WHAT IS REQUIRED: I would like the lines below, from the one with "The image size" through the one with "This screenshot has", copied exactly and without any pictures.

MATERIAL TO PROCESS:
-------
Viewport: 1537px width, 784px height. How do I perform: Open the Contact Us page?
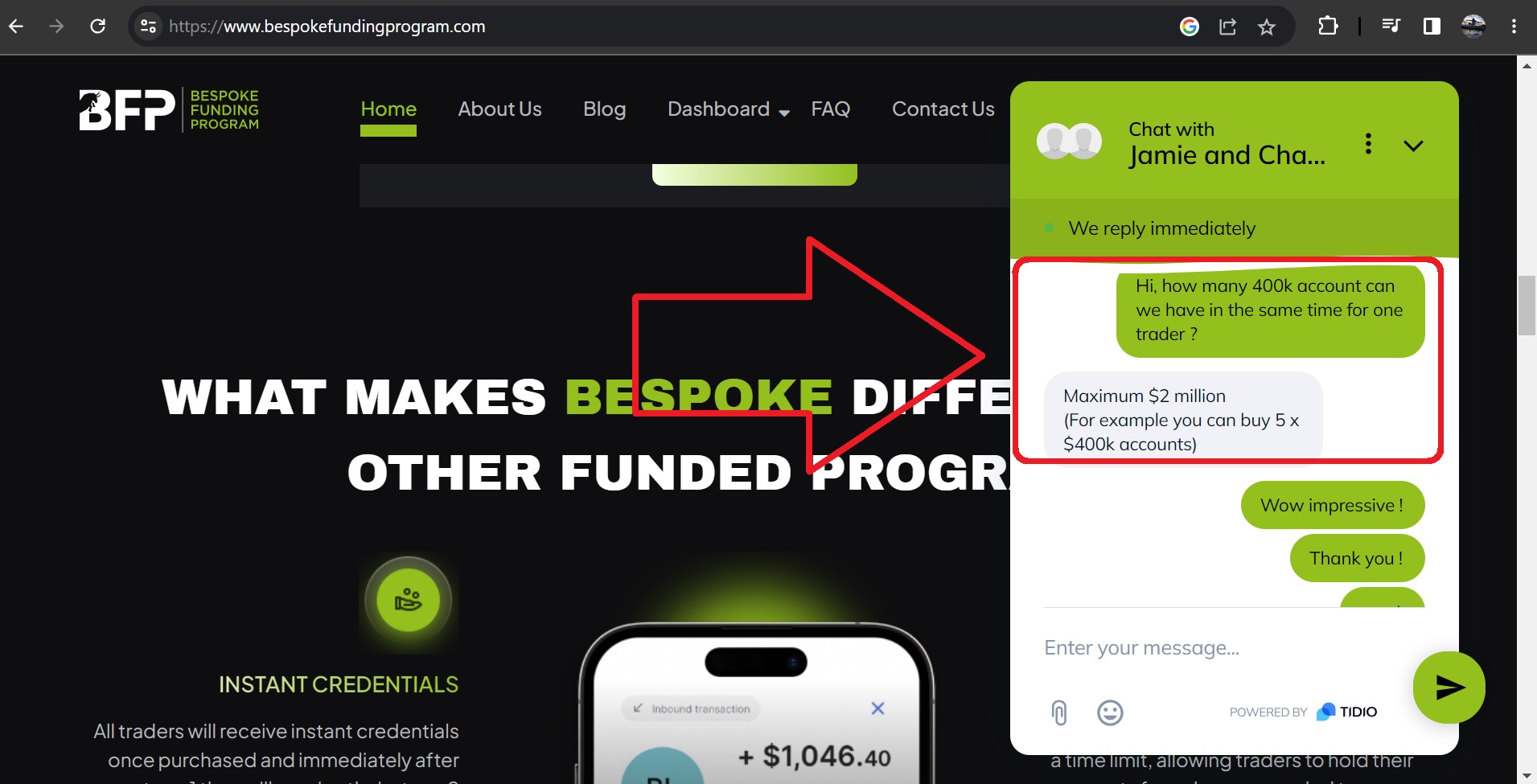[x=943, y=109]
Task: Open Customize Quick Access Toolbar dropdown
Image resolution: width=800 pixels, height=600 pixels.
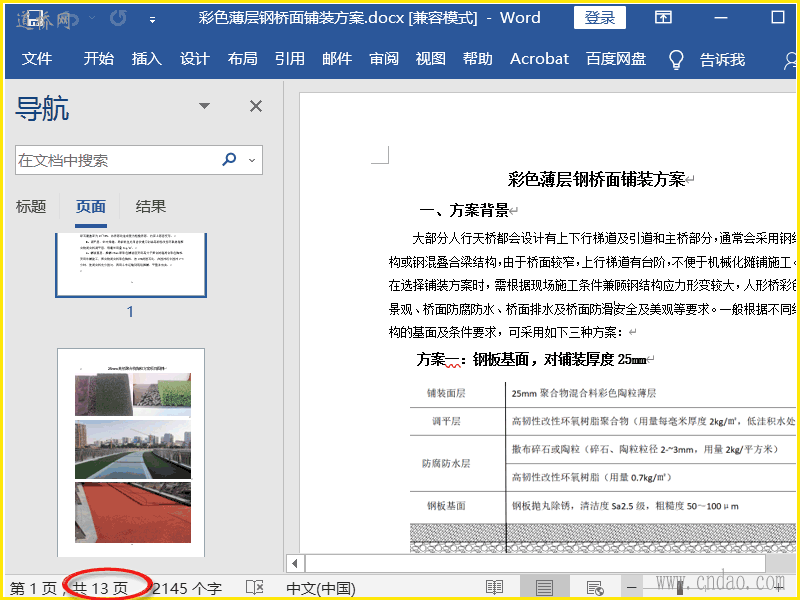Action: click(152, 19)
-------
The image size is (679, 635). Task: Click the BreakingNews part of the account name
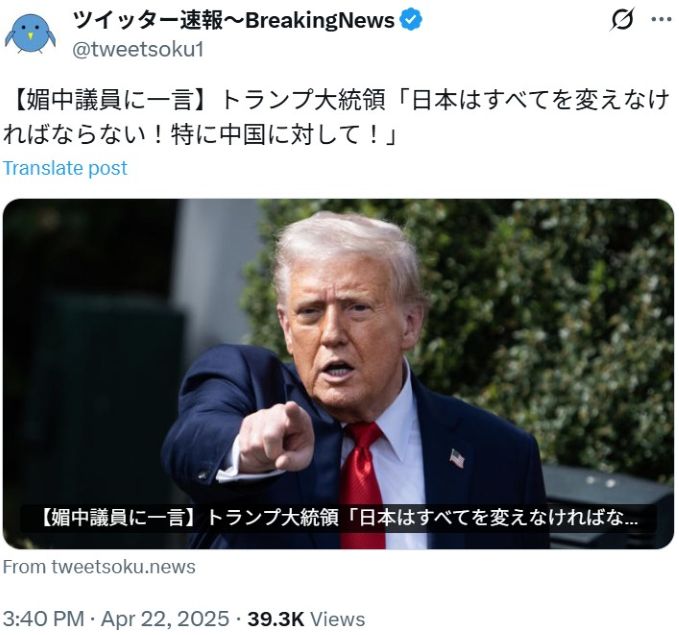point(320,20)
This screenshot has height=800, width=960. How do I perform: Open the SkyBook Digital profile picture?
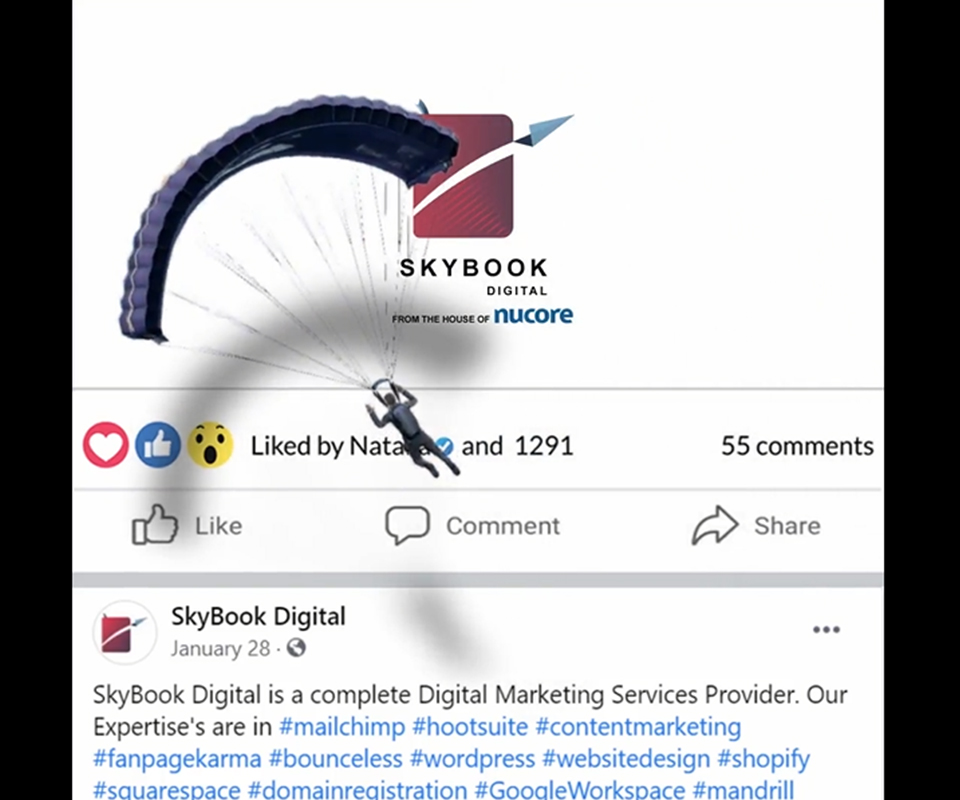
-------
SOLUTION:
The image size is (679, 635). Task: Click the BreakingNews part of the account name
point(320,20)
This screenshot has height=800, width=960. How do I perform: Open the SkyBook Digital profile picture?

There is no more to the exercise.